Capitolo 7
Percorremmo l’ultimo tratto e subito una musica assordante raggiunse le mie orecchie.
“Siamo arrivati” disse, e in meno di un minuto varcammo l’entrata di un locale davvero interessante.
Sulla pista da ballo coppie di uomini ballavano disinibiti, la luce soffusa accarezzava i volti di giovani avvinghiati sui divanetti intenti a baciarsi senza ritegno.
“Cristo!” mormorai incredulo.
“Siamo al Pride, il locale gay più in voga di Phoenix.”
È incredibile.”
“Già, te l’ho detto, siamo scaltri da queste parti, ma non rinunciamo a vivere la nostra natura.”
Mi prese la mano e mi condusse in uno dei tavolini appositamente prenotati.
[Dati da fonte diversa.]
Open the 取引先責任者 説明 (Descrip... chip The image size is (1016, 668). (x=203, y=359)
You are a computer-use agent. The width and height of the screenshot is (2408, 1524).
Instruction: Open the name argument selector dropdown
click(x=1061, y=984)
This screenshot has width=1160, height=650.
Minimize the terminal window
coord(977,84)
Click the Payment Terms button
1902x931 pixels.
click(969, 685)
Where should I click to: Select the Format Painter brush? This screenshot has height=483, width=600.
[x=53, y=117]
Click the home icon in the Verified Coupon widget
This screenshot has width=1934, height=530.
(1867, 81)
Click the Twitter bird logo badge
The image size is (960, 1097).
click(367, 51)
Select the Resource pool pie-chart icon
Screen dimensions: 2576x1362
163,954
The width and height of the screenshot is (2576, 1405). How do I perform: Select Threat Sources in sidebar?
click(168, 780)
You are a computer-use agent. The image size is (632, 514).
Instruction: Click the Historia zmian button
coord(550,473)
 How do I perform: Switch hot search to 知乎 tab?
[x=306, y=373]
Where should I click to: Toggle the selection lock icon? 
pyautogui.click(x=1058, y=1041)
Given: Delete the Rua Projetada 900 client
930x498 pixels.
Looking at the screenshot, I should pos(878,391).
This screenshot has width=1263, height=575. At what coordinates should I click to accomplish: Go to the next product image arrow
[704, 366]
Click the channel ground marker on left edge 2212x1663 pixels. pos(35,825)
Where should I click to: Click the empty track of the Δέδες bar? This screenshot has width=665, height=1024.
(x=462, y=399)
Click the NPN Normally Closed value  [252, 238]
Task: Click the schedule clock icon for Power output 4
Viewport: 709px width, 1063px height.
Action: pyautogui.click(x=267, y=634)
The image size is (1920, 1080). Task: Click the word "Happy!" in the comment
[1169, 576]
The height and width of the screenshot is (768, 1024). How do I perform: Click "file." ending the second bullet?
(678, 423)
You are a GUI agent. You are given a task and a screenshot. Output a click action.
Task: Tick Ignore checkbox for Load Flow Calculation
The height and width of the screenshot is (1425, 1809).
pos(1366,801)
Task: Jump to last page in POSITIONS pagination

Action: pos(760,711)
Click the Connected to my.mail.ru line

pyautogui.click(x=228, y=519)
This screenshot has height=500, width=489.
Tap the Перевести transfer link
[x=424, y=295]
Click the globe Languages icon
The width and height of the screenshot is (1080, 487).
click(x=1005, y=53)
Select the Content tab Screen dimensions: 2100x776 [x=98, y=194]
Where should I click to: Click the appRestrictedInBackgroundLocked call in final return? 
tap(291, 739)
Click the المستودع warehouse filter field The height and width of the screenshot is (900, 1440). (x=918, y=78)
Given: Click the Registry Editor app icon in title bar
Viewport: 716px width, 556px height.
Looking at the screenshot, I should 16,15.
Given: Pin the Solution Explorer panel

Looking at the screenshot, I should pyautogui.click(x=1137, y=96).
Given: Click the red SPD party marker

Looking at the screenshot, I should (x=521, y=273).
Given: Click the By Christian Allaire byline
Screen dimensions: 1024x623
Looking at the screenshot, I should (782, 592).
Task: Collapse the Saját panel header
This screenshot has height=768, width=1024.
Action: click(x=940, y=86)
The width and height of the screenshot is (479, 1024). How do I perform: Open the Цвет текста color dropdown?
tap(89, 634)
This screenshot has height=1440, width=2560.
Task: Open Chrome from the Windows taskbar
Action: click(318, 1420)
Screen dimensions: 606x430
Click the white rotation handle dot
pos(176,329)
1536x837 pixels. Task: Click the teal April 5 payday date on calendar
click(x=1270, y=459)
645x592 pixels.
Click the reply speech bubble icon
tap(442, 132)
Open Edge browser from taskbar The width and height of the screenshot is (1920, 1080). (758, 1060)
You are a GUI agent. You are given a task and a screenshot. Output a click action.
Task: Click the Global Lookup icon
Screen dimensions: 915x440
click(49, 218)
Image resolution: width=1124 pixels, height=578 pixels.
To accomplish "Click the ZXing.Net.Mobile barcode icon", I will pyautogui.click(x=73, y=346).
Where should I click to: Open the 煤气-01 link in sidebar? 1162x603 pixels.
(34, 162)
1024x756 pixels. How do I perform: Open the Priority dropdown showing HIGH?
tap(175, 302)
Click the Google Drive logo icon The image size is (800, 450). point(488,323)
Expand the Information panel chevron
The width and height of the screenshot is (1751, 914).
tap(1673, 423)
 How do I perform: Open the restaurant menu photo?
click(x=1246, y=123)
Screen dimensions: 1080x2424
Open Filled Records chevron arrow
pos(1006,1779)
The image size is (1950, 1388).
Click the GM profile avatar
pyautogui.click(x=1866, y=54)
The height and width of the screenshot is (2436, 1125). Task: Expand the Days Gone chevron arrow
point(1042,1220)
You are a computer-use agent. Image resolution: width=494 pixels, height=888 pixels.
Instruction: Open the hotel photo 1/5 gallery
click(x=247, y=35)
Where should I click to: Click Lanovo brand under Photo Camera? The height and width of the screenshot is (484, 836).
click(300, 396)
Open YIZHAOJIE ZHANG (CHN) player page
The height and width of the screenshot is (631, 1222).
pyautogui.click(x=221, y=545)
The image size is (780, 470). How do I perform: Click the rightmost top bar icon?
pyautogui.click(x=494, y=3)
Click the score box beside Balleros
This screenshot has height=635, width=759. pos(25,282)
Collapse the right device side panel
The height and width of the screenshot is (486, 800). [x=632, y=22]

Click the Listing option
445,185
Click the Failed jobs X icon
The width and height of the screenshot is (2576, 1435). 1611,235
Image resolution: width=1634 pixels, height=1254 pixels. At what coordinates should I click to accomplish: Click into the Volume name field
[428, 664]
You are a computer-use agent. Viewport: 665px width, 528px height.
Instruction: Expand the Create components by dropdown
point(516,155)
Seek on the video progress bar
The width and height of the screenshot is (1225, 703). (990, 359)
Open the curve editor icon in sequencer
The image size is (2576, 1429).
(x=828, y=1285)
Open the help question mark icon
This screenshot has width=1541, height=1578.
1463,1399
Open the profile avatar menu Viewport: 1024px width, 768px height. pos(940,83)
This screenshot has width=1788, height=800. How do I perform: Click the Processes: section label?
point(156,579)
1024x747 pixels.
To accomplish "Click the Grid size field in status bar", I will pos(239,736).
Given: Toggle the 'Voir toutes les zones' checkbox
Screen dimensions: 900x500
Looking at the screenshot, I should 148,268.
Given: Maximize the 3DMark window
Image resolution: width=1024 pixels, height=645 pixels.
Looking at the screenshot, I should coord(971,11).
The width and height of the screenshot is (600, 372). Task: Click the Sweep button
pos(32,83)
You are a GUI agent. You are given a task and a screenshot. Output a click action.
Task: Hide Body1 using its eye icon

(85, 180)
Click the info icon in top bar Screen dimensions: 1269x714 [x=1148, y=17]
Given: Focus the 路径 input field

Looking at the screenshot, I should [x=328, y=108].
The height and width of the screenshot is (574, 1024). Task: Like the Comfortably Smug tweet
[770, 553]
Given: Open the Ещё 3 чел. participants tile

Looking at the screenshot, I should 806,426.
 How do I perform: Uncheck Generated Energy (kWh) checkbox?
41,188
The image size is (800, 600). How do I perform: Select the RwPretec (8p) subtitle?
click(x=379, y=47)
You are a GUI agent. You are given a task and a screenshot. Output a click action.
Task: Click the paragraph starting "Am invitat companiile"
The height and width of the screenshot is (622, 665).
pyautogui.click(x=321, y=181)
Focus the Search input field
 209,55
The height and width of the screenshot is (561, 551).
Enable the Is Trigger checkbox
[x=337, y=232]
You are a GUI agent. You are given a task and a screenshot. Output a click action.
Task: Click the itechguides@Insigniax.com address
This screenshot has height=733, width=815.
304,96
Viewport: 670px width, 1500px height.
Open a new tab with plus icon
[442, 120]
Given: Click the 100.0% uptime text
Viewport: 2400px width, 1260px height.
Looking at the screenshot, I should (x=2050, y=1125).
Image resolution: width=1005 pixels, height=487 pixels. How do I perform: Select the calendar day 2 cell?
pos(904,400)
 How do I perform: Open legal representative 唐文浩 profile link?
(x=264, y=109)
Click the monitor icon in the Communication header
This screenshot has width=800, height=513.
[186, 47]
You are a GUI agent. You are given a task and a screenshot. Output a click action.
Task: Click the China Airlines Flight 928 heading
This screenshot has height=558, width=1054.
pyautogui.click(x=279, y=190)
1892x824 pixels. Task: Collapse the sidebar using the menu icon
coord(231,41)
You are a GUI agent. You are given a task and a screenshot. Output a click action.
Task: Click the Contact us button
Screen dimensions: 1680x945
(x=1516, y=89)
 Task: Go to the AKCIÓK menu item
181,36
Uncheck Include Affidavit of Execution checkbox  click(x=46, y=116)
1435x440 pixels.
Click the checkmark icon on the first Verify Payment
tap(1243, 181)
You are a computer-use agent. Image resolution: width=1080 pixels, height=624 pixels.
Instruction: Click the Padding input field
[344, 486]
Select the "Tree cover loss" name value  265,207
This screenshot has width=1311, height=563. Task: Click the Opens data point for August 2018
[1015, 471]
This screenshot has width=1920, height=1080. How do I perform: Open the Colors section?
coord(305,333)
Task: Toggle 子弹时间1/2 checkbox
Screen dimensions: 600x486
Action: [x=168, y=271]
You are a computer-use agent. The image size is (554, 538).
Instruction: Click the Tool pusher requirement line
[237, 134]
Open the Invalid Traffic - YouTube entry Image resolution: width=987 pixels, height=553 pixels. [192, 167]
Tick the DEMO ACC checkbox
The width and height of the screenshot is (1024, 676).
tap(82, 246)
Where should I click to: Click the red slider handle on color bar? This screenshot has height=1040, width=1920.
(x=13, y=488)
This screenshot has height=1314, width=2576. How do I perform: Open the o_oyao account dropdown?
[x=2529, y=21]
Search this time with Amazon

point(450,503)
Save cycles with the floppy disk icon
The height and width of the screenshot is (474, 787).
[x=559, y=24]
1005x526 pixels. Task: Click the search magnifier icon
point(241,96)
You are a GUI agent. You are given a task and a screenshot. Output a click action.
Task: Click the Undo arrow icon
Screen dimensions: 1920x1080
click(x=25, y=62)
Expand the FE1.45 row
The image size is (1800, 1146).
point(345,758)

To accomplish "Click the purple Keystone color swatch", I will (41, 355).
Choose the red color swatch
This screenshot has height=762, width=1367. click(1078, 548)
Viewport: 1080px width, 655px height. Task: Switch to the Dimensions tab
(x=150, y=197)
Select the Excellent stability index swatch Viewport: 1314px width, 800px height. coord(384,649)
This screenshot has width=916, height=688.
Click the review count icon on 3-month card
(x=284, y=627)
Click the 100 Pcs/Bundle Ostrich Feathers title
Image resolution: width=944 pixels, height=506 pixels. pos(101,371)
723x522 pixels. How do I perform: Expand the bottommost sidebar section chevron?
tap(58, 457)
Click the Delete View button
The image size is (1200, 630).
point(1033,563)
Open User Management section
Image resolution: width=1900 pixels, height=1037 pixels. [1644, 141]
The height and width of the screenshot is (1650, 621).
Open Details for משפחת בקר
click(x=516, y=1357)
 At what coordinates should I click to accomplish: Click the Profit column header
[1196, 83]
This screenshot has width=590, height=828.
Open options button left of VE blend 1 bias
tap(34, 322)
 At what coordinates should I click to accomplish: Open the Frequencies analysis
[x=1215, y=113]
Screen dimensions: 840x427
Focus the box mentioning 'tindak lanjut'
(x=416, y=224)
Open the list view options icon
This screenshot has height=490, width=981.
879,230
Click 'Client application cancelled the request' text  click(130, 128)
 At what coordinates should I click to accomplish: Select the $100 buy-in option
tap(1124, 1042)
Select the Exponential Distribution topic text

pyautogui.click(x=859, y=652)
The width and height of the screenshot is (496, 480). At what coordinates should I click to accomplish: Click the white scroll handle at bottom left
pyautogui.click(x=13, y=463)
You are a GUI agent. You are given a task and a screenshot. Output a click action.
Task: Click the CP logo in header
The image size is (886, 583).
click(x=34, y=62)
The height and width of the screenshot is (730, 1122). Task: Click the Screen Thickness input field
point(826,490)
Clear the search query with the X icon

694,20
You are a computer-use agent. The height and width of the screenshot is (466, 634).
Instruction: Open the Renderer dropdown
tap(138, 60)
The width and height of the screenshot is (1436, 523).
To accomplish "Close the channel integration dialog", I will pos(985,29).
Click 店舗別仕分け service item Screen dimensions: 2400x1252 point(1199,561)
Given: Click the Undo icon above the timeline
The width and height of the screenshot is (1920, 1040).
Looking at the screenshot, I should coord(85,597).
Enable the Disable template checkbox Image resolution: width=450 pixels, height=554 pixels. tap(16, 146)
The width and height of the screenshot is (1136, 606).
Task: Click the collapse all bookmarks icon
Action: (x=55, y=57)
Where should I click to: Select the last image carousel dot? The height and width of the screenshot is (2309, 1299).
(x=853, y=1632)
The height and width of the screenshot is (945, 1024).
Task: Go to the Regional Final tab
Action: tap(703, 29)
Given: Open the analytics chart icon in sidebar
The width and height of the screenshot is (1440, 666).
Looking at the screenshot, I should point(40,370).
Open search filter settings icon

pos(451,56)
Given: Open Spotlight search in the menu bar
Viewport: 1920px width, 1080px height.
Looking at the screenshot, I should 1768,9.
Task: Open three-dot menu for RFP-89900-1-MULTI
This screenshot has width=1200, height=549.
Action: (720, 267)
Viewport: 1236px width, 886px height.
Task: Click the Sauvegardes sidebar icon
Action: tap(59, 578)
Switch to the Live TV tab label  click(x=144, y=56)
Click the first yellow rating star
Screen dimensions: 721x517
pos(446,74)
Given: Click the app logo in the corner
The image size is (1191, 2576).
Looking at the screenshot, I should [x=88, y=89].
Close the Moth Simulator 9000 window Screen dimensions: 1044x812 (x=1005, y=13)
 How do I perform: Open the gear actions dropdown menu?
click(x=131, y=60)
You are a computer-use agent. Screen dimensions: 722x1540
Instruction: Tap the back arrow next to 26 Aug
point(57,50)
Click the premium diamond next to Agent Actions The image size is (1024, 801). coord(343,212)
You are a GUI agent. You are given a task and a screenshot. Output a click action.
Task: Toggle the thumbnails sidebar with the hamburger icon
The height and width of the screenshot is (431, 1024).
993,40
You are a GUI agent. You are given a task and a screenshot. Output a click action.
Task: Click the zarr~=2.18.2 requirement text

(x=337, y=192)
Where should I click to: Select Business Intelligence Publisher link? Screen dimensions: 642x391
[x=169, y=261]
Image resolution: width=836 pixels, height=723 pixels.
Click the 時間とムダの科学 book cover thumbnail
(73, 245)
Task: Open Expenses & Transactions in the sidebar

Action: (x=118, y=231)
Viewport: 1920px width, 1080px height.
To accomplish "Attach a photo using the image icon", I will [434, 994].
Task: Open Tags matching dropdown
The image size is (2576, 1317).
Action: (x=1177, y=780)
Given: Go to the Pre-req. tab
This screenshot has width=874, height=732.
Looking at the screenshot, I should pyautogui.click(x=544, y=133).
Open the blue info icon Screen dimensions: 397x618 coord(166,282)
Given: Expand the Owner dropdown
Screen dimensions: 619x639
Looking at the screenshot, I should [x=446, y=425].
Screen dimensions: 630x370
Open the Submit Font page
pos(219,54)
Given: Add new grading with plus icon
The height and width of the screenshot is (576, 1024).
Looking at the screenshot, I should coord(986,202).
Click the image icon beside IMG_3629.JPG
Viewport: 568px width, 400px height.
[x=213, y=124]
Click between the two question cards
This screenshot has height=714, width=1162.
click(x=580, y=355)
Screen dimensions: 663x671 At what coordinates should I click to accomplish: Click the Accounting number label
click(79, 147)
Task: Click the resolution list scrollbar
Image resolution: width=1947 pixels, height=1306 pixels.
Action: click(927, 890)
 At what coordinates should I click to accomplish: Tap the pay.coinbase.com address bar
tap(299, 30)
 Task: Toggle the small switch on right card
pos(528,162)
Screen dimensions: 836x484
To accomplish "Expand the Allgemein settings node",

“La camera è nell’ala sopra, possiamo ballare fino a sfinirci se vuoi, poi andremo a scopare.”
Lo guardai sognante e mi apprestai a fare l’esperienza più travolgente della mia vita.
Ballammo per ore avvinghiati l’uno all’altro, sentivo il calore del suo corpo invadermi fino al midollo, ogni tanto sfiorava le mie labbra gentilmente come a ritardare quel bacio prepotente tanto agognato “Calmati”, sussurrava nel mio orecchio, “Non è ancora il momento” ripeteva fino a sfinirmi.
Il suo corteggiamento era gentile, l’uomo dominatore e autoritario si era trasformato in un essere forte e autorevole, la sua maschera era stata calata e io compresi che Shone aveva voluto mostrarsi per quello che era.
“Da quanto vieni qui?” chiesi invitandolo a sedere.
“Da sempre.”
“Eddy ti appoggia?”
“Sì.”
La domanda premette, volevo sapere tutto di lui, tutto!
“Perché? Chi è lui per te?”
Shone sospirò poi decise di confidarsi.
“Mi raccolse in un parcheggio quando avevo vent’anni. Era venuto a Phoenix per affari e per caso mi vide riverso sul piazzale. Mi avevano pestato a sangue, allora non ero scaltro ed ero molto, molto stupido. Mi soccorse, mi portò con sé e curò le mie ferite, soprattutto quelle dentro, quelle invisibili, quelle che non avrei mai detto a nessuno. Mi diede un lavoro e mi propose di restare al Ranch. Accettai e lui mi trattò come un figlio, un figlio che aveva sempre desiderato avere. Eddy mi restituì una dignità, m’insegnò ad essere scaltro e a vivere la mia natura quando la possibilità di farlo era nell’aria. Misi la maschera e seguii tutti i suoi consigli. Lui mi amò subito come un padre e accettò tutto di me, la mia natura gay non fu mai un problema per lui, l’amore era amore qualsiasi fosse il modo in cui avevo deciso di viverlo.”
Rimasi incantato dalla semplicità delle sue parole, e pensai a tutti gli Eddy che si nascondevano dietro ai volti di uomini comuni, che accettavano senza limiti l’idea che l’amore potesse anche manifestarsi in tutte le sfumature più svariate.
“Sei sorpreso?”, chiese scuotendomi, “No, solo estasiato” replicai avvicinandomi al suo volto.
“Ti voglio Shone, ti voglio adesso” sussurrai al suo orecchio.
“Va bene, andiamo” disse arpionandomi la mano.
Salimmo una rampa e prima di entrare mi prese con violenza e mi baciò con impeto e passione imprigionandomi contro al muro.
Ricambiai il bacio divenendo aggressivo, la sua audacia era in grado di portare la mia eccitazione alle stelle.
Entrammo nella stanza, solo il tempo di chiudere la porta poi fu dietro di me.
Iniziò a baciarmi sul collo premendo il bacino sul mio sedere.
Sentivo il suo membro gonfio e turgido sfregare le mie natiche.
Mi liberai dalla sua presa e lo toccai bramoso.
Gli strappai la camicia di dosso e lui in riposta mi sbatté sul letto.
Sentivo il cuore pompare, mentre la testa era in preda ad un vortice mai provato prima.
Si spogliò e liberò il suo membro.
“Solo una scopata James, poi ti lascerò andare.”
Fu l’estasi per me, la passione della carne e il sesso tanto desiderato.
Da quando avevo posato il mio sguardo su di lui, avevo sognato di averlo, di averlo dentro di me, e ora estasiato dall’impeto delle emozioni che mi avevano stravolto, realizzai che quel sogno si era trasformato in una meravigliosa realtà, che stava iniziando a stordirmi.